• [RECORDS SHOWN]:

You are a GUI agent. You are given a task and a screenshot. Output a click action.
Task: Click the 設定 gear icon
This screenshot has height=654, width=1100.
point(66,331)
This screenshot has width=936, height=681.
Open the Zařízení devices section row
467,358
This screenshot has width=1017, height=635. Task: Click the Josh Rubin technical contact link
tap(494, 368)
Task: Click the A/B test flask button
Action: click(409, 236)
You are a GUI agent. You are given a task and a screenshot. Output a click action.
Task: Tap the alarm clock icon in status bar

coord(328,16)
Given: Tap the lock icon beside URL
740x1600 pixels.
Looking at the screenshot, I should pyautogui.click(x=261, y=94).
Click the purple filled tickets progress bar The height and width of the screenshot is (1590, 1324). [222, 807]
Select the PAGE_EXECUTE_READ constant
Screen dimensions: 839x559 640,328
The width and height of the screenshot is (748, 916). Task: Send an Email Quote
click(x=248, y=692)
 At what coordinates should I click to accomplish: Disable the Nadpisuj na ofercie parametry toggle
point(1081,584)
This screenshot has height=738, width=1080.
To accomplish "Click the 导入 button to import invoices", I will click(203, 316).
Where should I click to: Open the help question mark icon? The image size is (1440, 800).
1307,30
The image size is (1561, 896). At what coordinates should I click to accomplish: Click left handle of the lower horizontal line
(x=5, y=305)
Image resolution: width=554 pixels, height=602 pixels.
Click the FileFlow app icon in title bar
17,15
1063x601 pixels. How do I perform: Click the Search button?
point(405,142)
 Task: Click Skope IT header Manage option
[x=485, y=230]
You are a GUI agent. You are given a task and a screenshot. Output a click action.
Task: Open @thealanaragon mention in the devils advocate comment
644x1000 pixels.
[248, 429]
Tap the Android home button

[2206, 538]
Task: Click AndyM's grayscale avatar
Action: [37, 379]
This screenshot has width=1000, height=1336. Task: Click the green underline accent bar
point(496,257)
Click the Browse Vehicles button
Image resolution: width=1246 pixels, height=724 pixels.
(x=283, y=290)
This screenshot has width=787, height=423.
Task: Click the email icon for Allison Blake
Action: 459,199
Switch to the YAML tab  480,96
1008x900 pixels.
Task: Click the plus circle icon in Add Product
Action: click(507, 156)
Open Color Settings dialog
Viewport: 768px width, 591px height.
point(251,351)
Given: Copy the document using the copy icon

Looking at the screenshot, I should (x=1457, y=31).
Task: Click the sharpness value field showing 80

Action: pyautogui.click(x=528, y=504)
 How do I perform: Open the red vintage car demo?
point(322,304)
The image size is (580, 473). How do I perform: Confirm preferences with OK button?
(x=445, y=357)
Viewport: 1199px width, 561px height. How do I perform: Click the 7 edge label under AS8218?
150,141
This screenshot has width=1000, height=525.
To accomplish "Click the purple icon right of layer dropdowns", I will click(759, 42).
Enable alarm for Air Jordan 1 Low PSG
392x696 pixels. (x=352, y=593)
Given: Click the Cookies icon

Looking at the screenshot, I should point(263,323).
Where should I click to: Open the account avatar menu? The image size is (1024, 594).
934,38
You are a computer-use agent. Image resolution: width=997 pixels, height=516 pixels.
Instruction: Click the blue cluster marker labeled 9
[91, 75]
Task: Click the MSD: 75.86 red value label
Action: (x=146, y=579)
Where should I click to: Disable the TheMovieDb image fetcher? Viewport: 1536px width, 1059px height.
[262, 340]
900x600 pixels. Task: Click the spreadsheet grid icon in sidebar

• [ASSIGNMENT]:
The lines to return are those in the entries above that hold "purple".

• [EXERCISE RESPONSE]:
Click the purple filled tickets progress bar The height and width of the screenshot is (1590, 1324). [222, 807]
To accomplish "Click the purple icon right of layer dropdowns", I will click(759, 42).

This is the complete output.